In just a few years, AI has gone from a tech novelty to a society-altering force. It has revolutionized scientific research, classrooms and workplaces. People around the planet have turned to it to break through writer’s block and to contest parking tickets.
But that growth has not come without risks. The economy is increasingly propped up by bets about the technology’s future — 80% of U.S. stock gains last year came from AI companies. Policy battles are ramping up as some seek to rein in tech companies and others opt for an unregulated Wild West. Deepfake and explicit videos are causing harm and blurring what is real in an already fragmented information environment.
As a global leader in the development of AI technology as well as research into the ethics, policies and practices around its use, UC Berkeley’s experts are at the forefront of this rapidly changing technology.Below, UC Berkeley News asked some of the campus’s leading AI experts to summarize in 100 words — and in a short phrase — the developments they’ll be monitoring in 2026.
‘Weaponization of AI against workers’
My research focuses on AI that aims to evaluate how people speak. Programs like the Zoom Revenue Accelerator and Read AI are being used by companies, often without worker knowledge or consent, to rate employees.

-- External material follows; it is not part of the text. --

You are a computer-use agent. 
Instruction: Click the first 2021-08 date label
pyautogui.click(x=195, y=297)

These systems rate speech on parameters like “charisma,” but because they are black-box algorithms, no one knows how they work. They are trained on “idealized” speech, so they show systematic bias against neurodivergent speakers, second-language English speakers, and anyone who speaks a stigmatized dialect. I’m watching to see how systems are weaponized against workers and how the courts deal with these patterns of bias.
— Nicole Holliday, associate professor of linguistics
‘Intelligence limits and the search for truth’

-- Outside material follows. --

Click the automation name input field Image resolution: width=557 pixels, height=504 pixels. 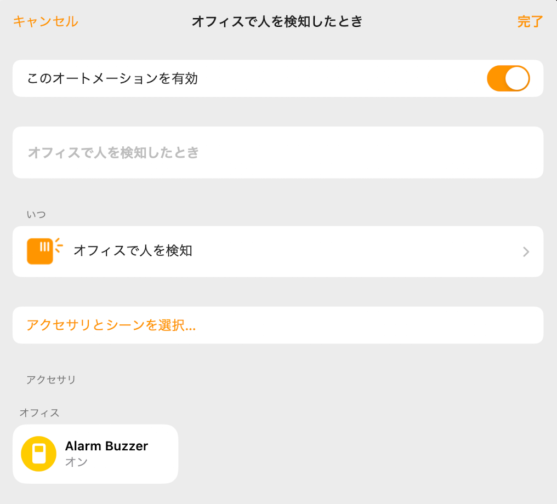pos(278,152)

I’m expecting that, in spite of the commercial pressures, we will realize that there is no such thing as general intelligence, artificial or natural. At the same time we may see progress toward more realistic models that engage and experiment with the external world, in the way that children do.
My guess is that intrinsically motivated reinforcement learning systems — where the reward is finding the truth rather than getting a good score from humans — may make real progress in this regard.